[Task item]: Type out all the data below, word for word.

--- Data for the task Enclosed Below ---

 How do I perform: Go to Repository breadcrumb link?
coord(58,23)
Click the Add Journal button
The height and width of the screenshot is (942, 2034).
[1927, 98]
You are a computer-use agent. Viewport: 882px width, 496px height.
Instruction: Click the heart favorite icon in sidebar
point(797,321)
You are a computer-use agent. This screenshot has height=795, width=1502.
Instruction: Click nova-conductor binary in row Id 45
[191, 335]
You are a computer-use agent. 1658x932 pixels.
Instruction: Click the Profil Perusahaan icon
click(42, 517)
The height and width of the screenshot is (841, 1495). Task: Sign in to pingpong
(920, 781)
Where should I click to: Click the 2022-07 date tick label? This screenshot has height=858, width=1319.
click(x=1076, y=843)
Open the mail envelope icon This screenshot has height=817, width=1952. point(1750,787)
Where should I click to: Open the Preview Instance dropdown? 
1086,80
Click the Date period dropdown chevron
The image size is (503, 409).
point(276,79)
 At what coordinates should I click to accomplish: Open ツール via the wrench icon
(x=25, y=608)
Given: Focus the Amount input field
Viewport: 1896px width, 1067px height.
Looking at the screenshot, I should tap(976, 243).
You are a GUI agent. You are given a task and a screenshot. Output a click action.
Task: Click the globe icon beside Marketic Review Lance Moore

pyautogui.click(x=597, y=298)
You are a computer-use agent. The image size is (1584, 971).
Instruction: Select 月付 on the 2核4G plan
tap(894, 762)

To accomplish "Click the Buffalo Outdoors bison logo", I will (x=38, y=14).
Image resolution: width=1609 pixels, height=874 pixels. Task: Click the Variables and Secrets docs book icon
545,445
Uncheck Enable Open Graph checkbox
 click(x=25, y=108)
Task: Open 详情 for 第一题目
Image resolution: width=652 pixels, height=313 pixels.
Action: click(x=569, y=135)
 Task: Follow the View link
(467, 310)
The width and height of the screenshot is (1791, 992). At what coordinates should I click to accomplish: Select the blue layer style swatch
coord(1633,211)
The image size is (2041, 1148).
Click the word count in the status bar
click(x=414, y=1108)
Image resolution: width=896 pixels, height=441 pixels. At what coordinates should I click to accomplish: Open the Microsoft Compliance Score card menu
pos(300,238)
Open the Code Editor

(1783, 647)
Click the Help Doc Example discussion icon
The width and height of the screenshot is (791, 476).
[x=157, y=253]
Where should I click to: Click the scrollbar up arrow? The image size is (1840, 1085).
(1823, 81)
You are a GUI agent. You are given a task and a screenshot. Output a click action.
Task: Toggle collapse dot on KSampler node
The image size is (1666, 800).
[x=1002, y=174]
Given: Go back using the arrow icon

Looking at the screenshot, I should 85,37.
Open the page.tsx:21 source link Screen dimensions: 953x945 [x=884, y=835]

--- End of Enclosed Data for the task ---

[Result of the exercise]:
 How do I perform: Go to Repository breadcrumb link?
coord(58,23)
Click the Add Journal button
The height and width of the screenshot is (942, 2034).
[1927, 98]
You are a computer-use agent. Viewport: 882px width, 496px height.
Instruction: Click the heart favorite icon in sidebar
point(797,321)
You are a computer-use agent. This screenshot has height=795, width=1502.
Instruction: Click nova-conductor binary in row Id 45
[191, 335]
You are a computer-use agent. 1658x932 pixels.
Instruction: Click the Profil Perusahaan icon
click(42, 517)
The height and width of the screenshot is (841, 1495). Task: Sign in to pingpong
(920, 781)
Where should I click to: Click the 2022-07 date tick label? This screenshot has height=858, width=1319.
click(x=1076, y=843)
Open the mail envelope icon This screenshot has height=817, width=1952. point(1750,787)
Where should I click to: Open the Preview Instance dropdown? 
1086,80
Click the Date period dropdown chevron
The image size is (503, 409).
point(276,79)
 At what coordinates should I click to accomplish: Open ツール via the wrench icon
(x=25, y=608)
Given: Focus the Amount input field
Viewport: 1896px width, 1067px height.
Looking at the screenshot, I should tap(976, 243).
You are a GUI agent. You are given a task and a screenshot. Output a click action.
Task: Click the globe icon beside Marketic Review Lance Moore

pyautogui.click(x=597, y=298)
You are a computer-use agent. The image size is (1584, 971).
Instruction: Select 月付 on the 2核4G plan
tap(894, 762)

To accomplish "Click the Buffalo Outdoors bison logo", I will (x=38, y=14).
Image resolution: width=1609 pixels, height=874 pixels. Task: Click the Variables and Secrets docs book icon
545,445
Uncheck Enable Open Graph checkbox
 click(x=25, y=108)
Task: Open 详情 for 第一题目
Image resolution: width=652 pixels, height=313 pixels.
Action: click(x=569, y=135)
 Task: Follow the View link
(467, 310)
The width and height of the screenshot is (1791, 992). At what coordinates should I click to accomplish: Select the blue layer style swatch
coord(1633,211)
The image size is (2041, 1148).
Click the word count in the status bar
click(x=414, y=1108)
Image resolution: width=896 pixels, height=441 pixels. At what coordinates should I click to accomplish: Open the Microsoft Compliance Score card menu
pos(300,238)
Open the Code Editor

(1783, 647)
Click the Help Doc Example discussion icon
The width and height of the screenshot is (791, 476).
[x=157, y=253]
Where should I click to: Click the scrollbar up arrow? The image size is (1840, 1085).
(1823, 81)
You are a GUI agent. You are given a task and a screenshot. Output a click action.
Task: Toggle collapse dot on KSampler node
The image size is (1666, 800).
[x=1002, y=174]
Given: Go back using the arrow icon

Looking at the screenshot, I should 85,37.
Open the page.tsx:21 source link Screen dimensions: 953x945 [x=884, y=835]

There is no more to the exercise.